Sens. Chuck Schumer and Kirsten Gillibrand were perfect. Rep. Lee Zeldin decidedly was not.

The judge was the New York League of Conservation Voters and the competition (of sorts) was the advocacy group’s annual National Environmental Scorecard.

Besides the two senators, New York had the most House members of any state with perfect scores of 100 — nine, all Democrats. The only Long Island rep to score that high was Gregory Meeks, whose mostly Queens district dips into western Nassau County. Among Democrats, Tom Suozzi scored a 97 and Kathleen Rice was close behind at 91. Republican Pete King checked in at 29 percent.
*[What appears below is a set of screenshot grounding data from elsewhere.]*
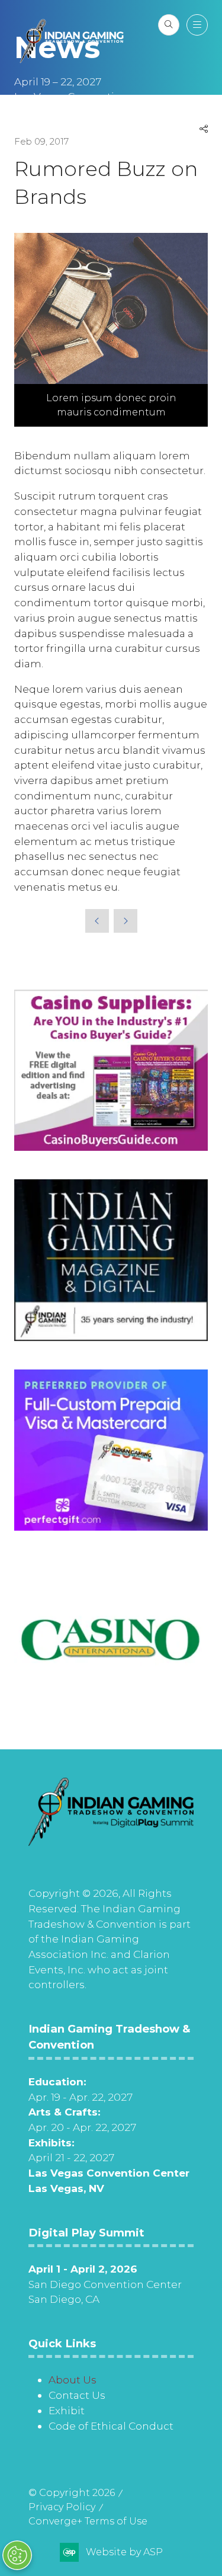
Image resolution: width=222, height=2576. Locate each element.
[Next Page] (125, 921)
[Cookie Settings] (17, 2555)
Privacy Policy (61, 2507)
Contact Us (77, 2395)
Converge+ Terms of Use (87, 2521)
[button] (168, 25)
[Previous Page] (97, 921)
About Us (72, 2379)
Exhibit (67, 2410)
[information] (111, 1842)
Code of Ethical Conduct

The GOP’s Zeldin, on the other hand, scored a 9, which is just a touch below his lifetime rating of 10. He wasn’t the state’s lowest scorer, though. That distinction went to upstate Rep. Claudia Tenney’s 6. So the state GOP can at least be proud that none of the 75 Republican members of the House who scored a 0 were from New York.
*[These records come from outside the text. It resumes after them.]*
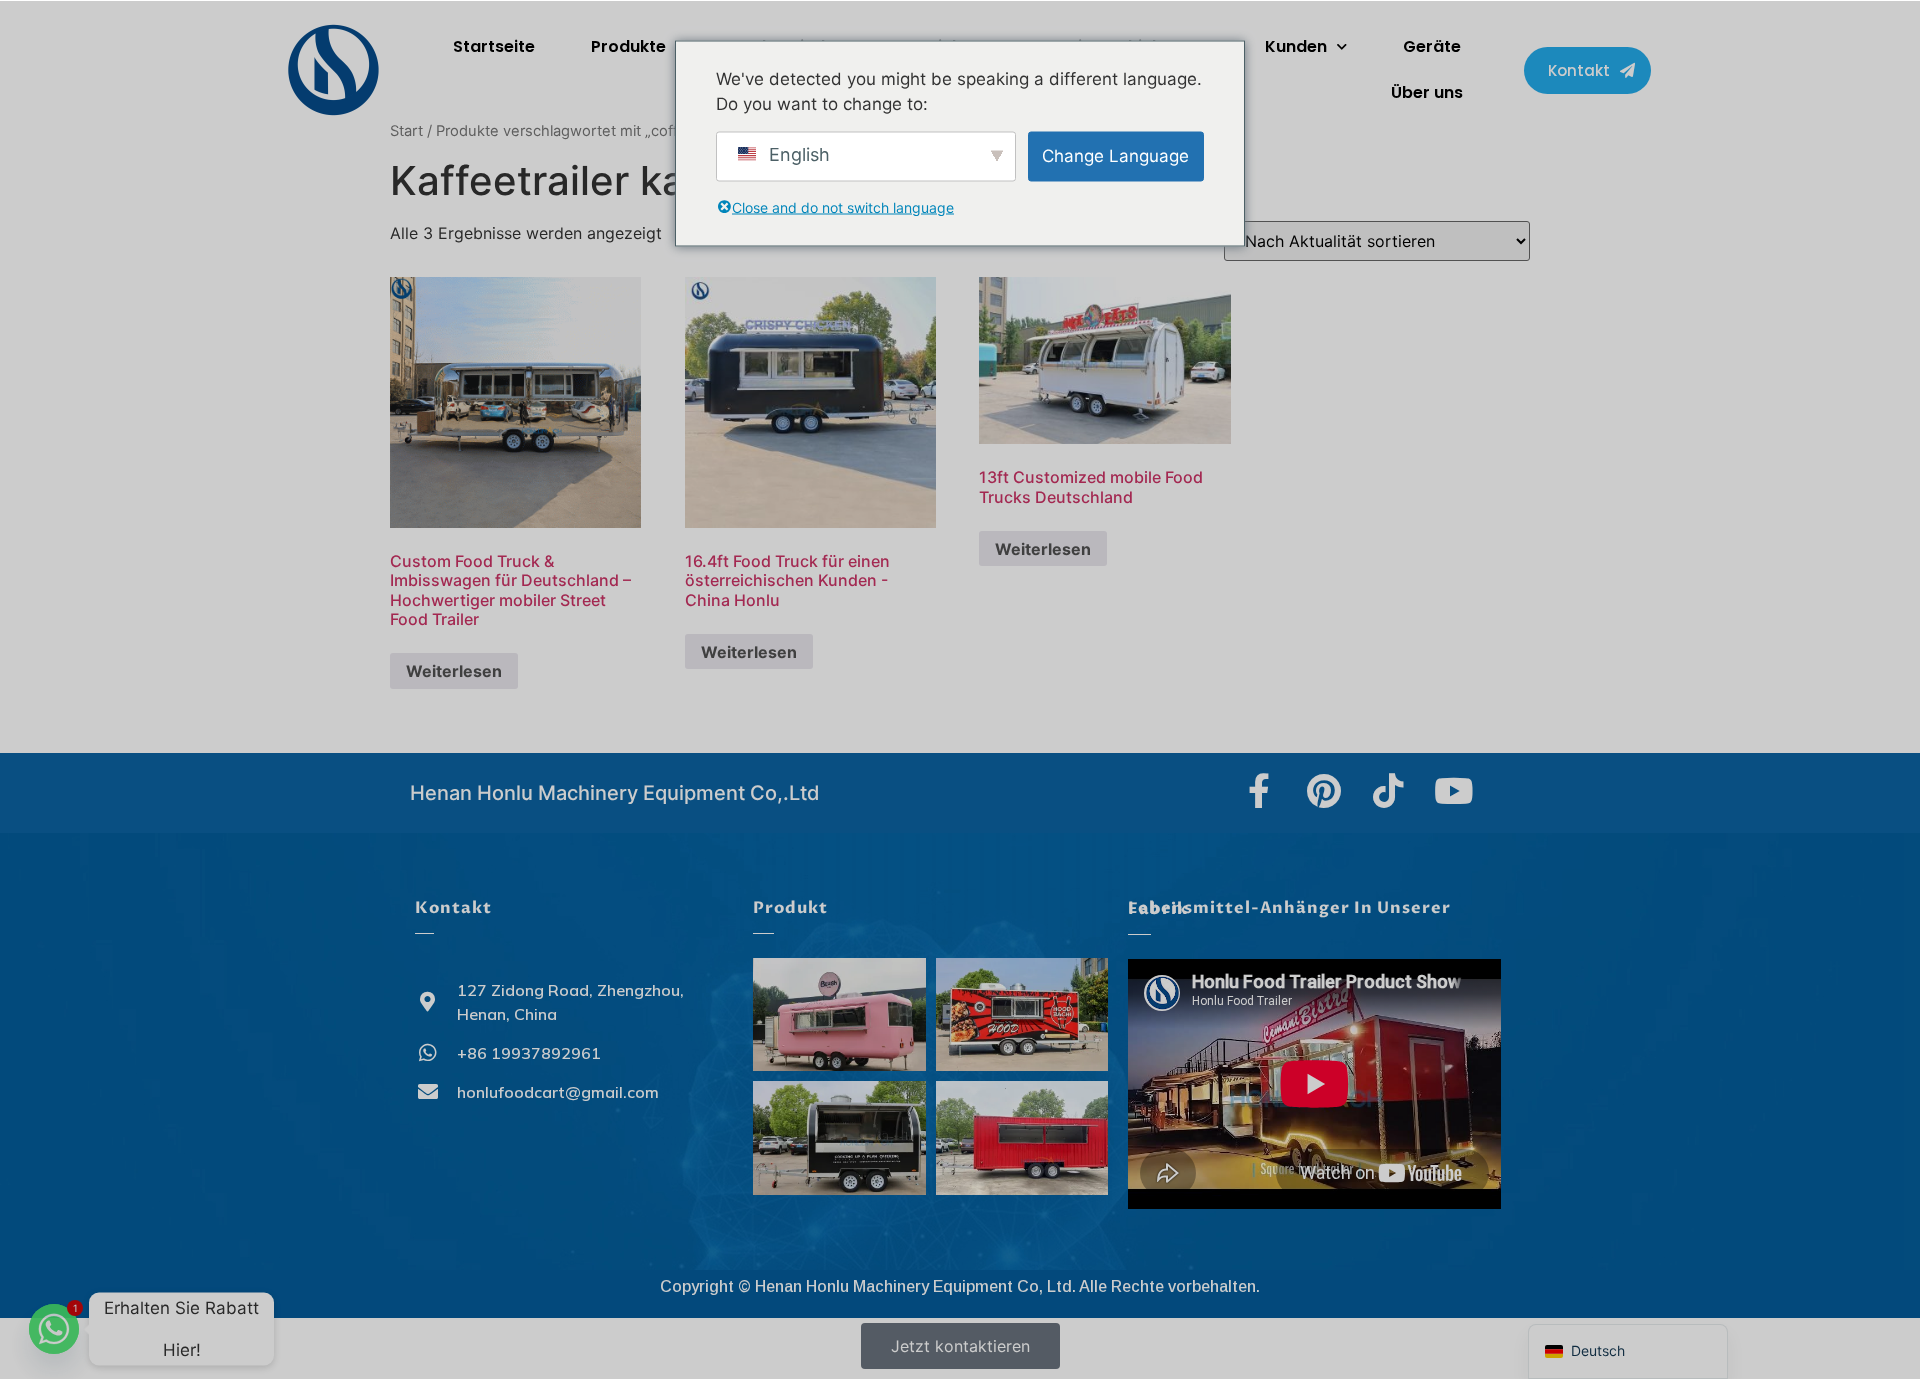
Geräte (1432, 46)
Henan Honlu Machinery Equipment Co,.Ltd (615, 793)
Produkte (628, 46)
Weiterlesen (454, 671)
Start (406, 131)
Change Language (1115, 155)
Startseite (494, 46)
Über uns (1427, 92)
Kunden (1296, 46)
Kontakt (453, 908)
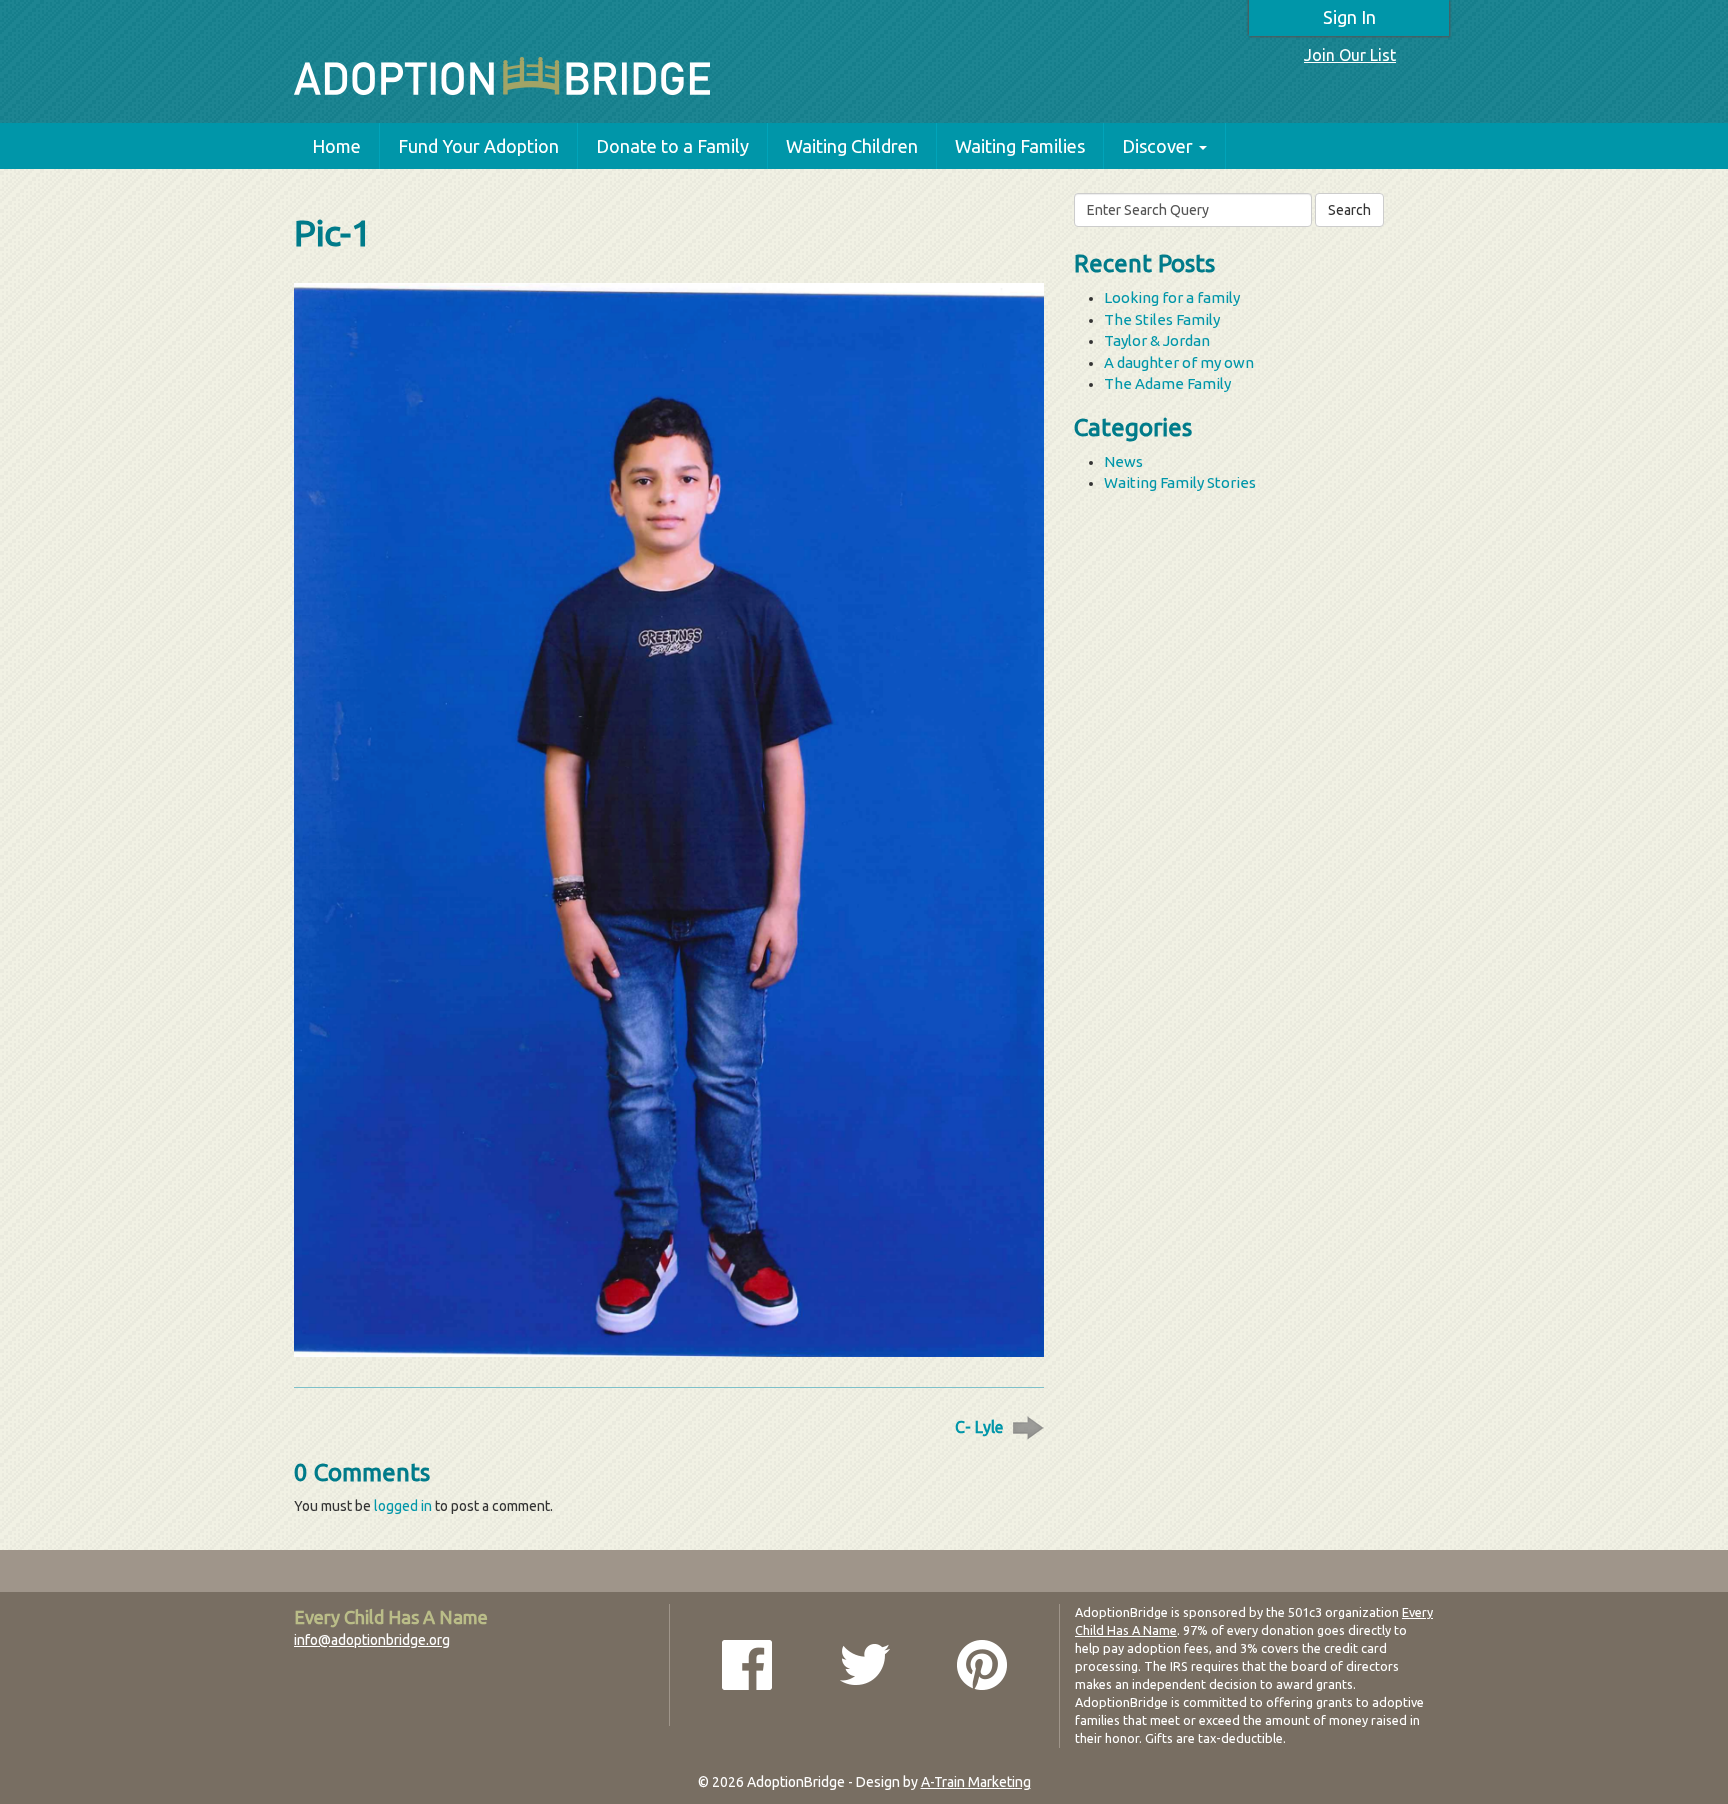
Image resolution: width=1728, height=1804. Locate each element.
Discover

The highest-scoring Republican in the state — Elise Stefanik, at 51 percent — trailed by a significant margin the lowest Democrat, now-deposed Queens congressman Joe Crowley (86 percent).

The marks were based on votes taken in the two chambers in 2018. For the House, that meant 35 votes on what the NYLCV called “the chamber’s assaults on clean air and water, land and wildlife protections, and investments in clean energy.” Members of the Senate were graded on 14 votes that mostly involved confirmation of what the League called President Donald Trump’s “anti-environmental nominees.”

Now that control of the House has switched to Democrats, the bills will be different. But the scores most likely will remain the same.